GOAL OF THE EXERCISE: Copy out each of the rows below word for word, keeping every line unchanged.

++++ ENTRIES SHOWN

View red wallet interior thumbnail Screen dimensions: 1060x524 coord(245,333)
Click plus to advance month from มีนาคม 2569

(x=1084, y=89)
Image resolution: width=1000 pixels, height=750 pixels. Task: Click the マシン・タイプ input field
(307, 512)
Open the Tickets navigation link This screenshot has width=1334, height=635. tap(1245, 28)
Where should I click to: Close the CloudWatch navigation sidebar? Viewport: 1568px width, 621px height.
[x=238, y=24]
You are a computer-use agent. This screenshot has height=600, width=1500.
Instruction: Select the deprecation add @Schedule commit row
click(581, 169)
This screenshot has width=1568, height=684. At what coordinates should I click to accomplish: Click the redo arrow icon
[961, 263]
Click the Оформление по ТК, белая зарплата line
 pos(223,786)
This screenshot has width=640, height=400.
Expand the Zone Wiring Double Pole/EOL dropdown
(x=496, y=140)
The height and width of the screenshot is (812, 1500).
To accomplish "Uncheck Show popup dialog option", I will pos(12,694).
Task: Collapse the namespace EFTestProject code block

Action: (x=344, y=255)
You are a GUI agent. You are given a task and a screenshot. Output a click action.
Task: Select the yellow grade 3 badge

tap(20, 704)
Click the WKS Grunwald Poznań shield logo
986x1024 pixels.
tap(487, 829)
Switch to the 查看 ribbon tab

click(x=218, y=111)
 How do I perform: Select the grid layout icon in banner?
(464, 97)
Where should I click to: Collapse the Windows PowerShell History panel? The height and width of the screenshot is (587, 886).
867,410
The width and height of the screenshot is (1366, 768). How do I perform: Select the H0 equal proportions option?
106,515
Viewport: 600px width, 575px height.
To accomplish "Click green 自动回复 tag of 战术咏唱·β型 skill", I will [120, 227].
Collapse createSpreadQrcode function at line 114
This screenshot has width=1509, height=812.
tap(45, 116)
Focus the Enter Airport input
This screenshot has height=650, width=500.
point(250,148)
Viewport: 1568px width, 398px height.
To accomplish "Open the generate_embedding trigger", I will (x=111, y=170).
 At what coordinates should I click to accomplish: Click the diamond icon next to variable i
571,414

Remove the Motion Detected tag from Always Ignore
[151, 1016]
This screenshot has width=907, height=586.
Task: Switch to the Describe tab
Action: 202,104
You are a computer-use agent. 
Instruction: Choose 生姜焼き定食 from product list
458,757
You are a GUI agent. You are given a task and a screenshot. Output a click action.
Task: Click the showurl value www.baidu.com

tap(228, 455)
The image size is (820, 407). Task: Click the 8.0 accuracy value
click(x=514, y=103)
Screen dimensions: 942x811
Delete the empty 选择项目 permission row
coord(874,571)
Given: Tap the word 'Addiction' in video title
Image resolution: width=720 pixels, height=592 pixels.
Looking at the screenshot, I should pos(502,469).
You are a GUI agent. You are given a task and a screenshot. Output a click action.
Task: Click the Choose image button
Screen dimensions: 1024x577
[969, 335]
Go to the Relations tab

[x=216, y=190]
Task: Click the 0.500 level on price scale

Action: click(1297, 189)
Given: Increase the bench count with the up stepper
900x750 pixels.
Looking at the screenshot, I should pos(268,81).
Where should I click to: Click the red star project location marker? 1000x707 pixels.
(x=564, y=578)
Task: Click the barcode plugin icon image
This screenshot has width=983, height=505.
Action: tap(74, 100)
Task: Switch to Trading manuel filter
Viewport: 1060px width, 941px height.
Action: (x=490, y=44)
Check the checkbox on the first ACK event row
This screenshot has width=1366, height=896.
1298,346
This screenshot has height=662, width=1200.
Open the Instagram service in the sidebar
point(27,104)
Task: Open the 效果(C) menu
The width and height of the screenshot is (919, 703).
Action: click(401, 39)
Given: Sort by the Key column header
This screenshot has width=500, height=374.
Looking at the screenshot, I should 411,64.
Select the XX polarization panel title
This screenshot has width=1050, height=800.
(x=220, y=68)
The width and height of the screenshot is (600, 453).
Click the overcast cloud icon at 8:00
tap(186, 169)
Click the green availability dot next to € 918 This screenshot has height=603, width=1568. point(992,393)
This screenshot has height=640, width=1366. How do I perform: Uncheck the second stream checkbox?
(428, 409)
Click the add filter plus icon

++++++++

ANSWER:
View red wallet interior thumbnail Screen dimensions: 1060x524 coord(245,333)
Click plus to advance month from มีนาคม 2569

(x=1084, y=89)
Image resolution: width=1000 pixels, height=750 pixels. Task: Click the マシン・タイプ input field
(307, 512)
Open the Tickets navigation link This screenshot has width=1334, height=635. tap(1245, 28)
Where should I click to: Close the CloudWatch navigation sidebar? Viewport: 1568px width, 621px height.
[x=238, y=24]
You are a computer-use agent. This screenshot has height=600, width=1500.
Instruction: Select the deprecation add @Schedule commit row
click(581, 169)
This screenshot has width=1568, height=684. At what coordinates should I click to accomplish: Click the redo arrow icon
[961, 263]
Click the Оформление по ТК, белая зарплата line
 pos(223,786)
This screenshot has width=640, height=400.
Expand the Zone Wiring Double Pole/EOL dropdown
(x=496, y=140)
The height and width of the screenshot is (812, 1500).
To accomplish "Uncheck Show popup dialog option", I will pos(12,694).
Task: Collapse the namespace EFTestProject code block

Action: (x=344, y=255)
You are a GUI agent. You are given a task and a screenshot. Output a click action.
Task: Select the yellow grade 3 badge

tap(20, 704)
Click the WKS Grunwald Poznań shield logo
986x1024 pixels.
tap(487, 829)
Switch to the 查看 ribbon tab

click(x=218, y=111)
 How do I perform: Select the grid layout icon in banner?
(464, 97)
Where should I click to: Collapse the Windows PowerShell History panel? The height and width of the screenshot is (587, 886).
867,410
The width and height of the screenshot is (1366, 768). How do I perform: Select the H0 equal proportions option?
106,515
Viewport: 600px width, 575px height.
To accomplish "Click green 自动回复 tag of 战术咏唱·β型 skill", I will [120, 227].
Collapse createSpreadQrcode function at line 114
This screenshot has width=1509, height=812.
tap(45, 116)
Focus the Enter Airport input
This screenshot has height=650, width=500.
point(250,148)
Viewport: 1568px width, 398px height.
To accomplish "Open the generate_embedding trigger", I will (x=111, y=170).
 At what coordinates should I click to accomplish: Click the diamond icon next to variable i
571,414

Remove the Motion Detected tag from Always Ignore
[151, 1016]
This screenshot has width=907, height=586.
Task: Switch to the Describe tab
Action: 202,104
You are a computer-use agent. 
Instruction: Choose 生姜焼き定食 from product list
458,757
You are a GUI agent. You are given a task and a screenshot. Output a click action.
Task: Click the showurl value www.baidu.com

tap(228, 455)
The image size is (820, 407). Task: Click the 8.0 accuracy value
click(x=514, y=103)
Screen dimensions: 942x811
Delete the empty 选择项目 permission row
coord(874,571)
Given: Tap the word 'Addiction' in video title
Image resolution: width=720 pixels, height=592 pixels.
Looking at the screenshot, I should pos(502,469).
You are a GUI agent. You are given a task and a screenshot. Output a click action.
Task: Click the Choose image button
Screen dimensions: 1024x577
[969, 335]
Go to the Relations tab

[x=216, y=190]
Task: Click the 0.500 level on price scale

Action: click(1297, 189)
Given: Increase the bench count with the up stepper
900x750 pixels.
Looking at the screenshot, I should pos(268,81).
Where should I click to: Click the red star project location marker? 1000x707 pixels.
(x=564, y=578)
Task: Click the barcode plugin icon image
This screenshot has width=983, height=505.
Action: tap(74, 100)
Task: Switch to Trading manuel filter
Viewport: 1060px width, 941px height.
Action: (x=490, y=44)
Check the checkbox on the first ACK event row
This screenshot has width=1366, height=896.
1298,346
This screenshot has height=662, width=1200.
Open the Instagram service in the sidebar
point(27,104)
Task: Open the 效果(C) menu
The width and height of the screenshot is (919, 703).
Action: click(401, 39)
Given: Sort by the Key column header
This screenshot has width=500, height=374.
Looking at the screenshot, I should 411,64.
Select the XX polarization panel title
This screenshot has width=1050, height=800.
(x=220, y=68)
The width and height of the screenshot is (600, 453).
Click the overcast cloud icon at 8:00
tap(186, 169)
Click the green availability dot next to € 918 This screenshot has height=603, width=1568. point(992,393)
This screenshot has height=640, width=1366. How do I perform: Uncheck the second stream checkbox?
(428, 409)
Click the add filter plus icon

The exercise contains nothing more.